Blog #10: Journey’s End
May 11, 2025
Hey All!
Welcome to my final blog post. I’m pretty sad this will be over soon, but come right along – I have so much to share this week.
This week, I laid the finishing touches: designing the UI, commenting, and creating a poster.
For the UI, I mainly fixed the CSS (I figured React is probably overkill for a textbox and a button). I don’t know about you, but I think this is pretty good:

(Okay it might be giving 2010’s Raz-Kids… I can’t quite put my finger on the problem though…)
As crusty as the UI is, at least the backend works. Basically, on POST, Python Flask sends the input to the RunPod endpoint (where my model is stored and ran) and gets the output as a JSON file. Meanwhile, vanilla JavaScript displays a cute loading GIF and then the output text.
And because open source is awesome, I uploaded my code to GitHub and my fine-tuned model to Hugging Face.

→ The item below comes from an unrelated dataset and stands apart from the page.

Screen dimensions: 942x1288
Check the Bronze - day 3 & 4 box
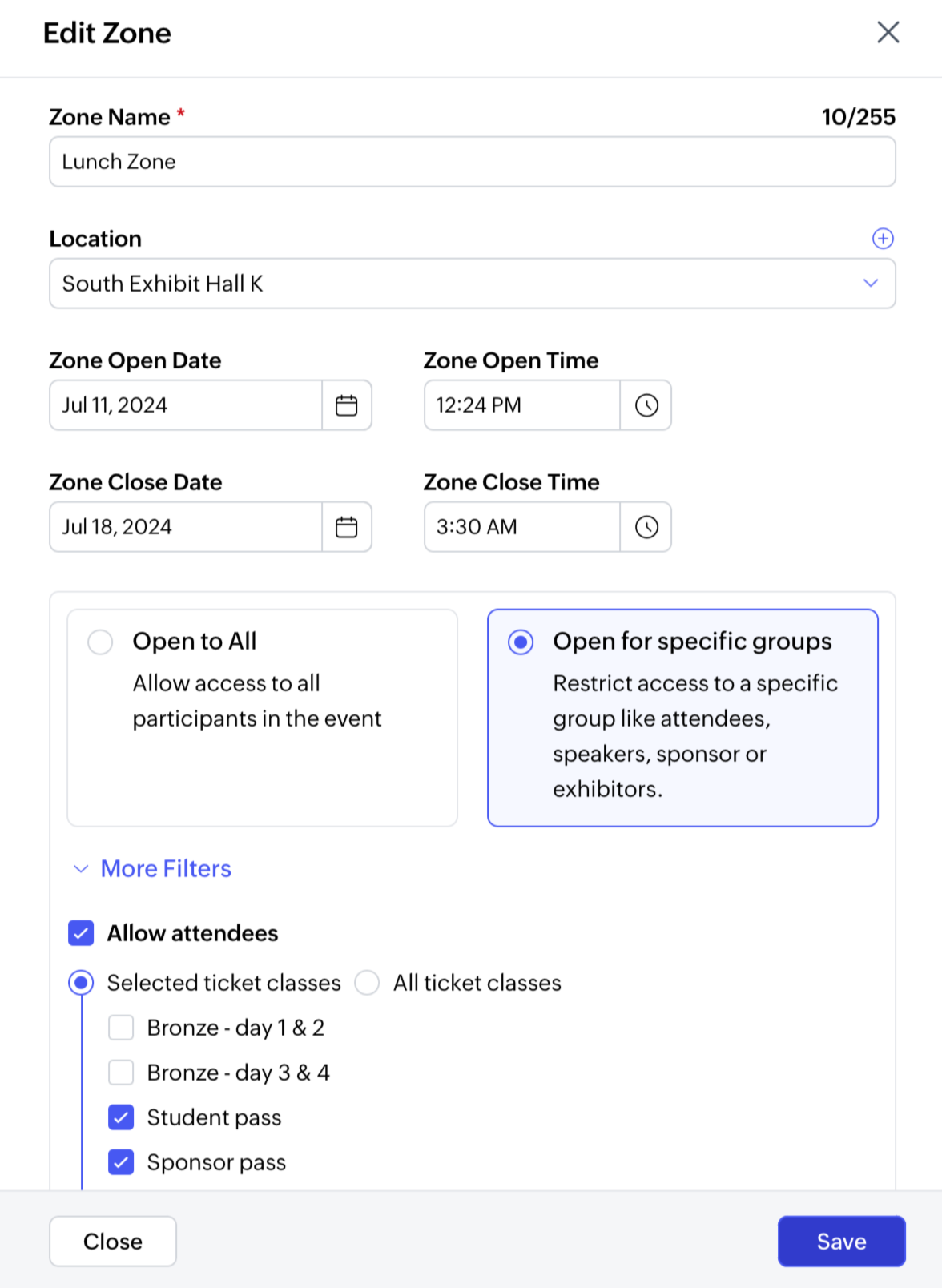pos(121,1073)
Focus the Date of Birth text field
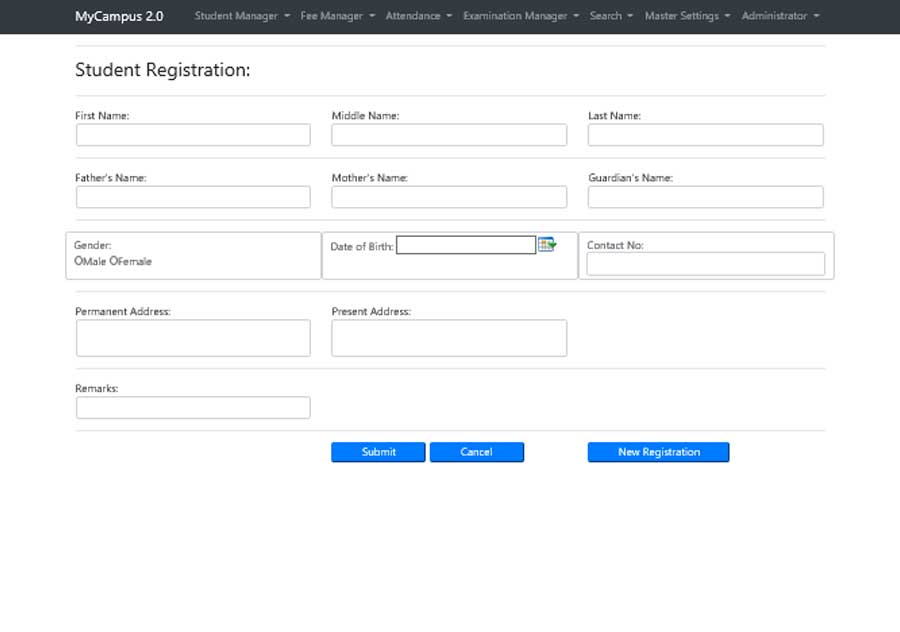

With all the logistics sorted out, I began working on my poster. Aside from writing and designing a flow chart, it wasn’t much work beyond compiling graphs onto one ppt.
And voilà. This is my project for the time being.
Before I go, I want to shout out Ms. Rangoli, Dr. Pan, Stack Overflow, the Hugging Face Forums, r/LocalLlama, the Runpod Discord Community, and you, reader, for supporting me along my journey. I couldn’t have done it without you guys.
Truly, I enjoyed the project so much. This sounds cheesy, but it was never just about attaining a working product. For an amateur high school student (me), the journey and the little things were equally important. Exploring the nooks and crannies, playing around with code, learning random facts from papers, and the kind. Some of my favorite moments include:
– Reading the docs of my first cloud compute service, RunPod
– Playing Tetris while waiting for my model to finish uploading to Hugging Face
– Googling PKU
– Staying up until 2 a.m. watching YT videos about RAGs because I have free will and know how to use it
Of course, it wasn’t all fun and games. Spending an hour debugging only to find out you forgot to keep everything on the same device (= torch.device(“cuda”)) isn’t exactly the most pleasant experience. However, these mistakes sure still were experiences, and I’ve definitely learned to be more thorough through them.
Welp. I guess this is the end (of the beginning). I hope you found this blog worthy of your time, and I’ll see you around on this vast ocean of an Internet!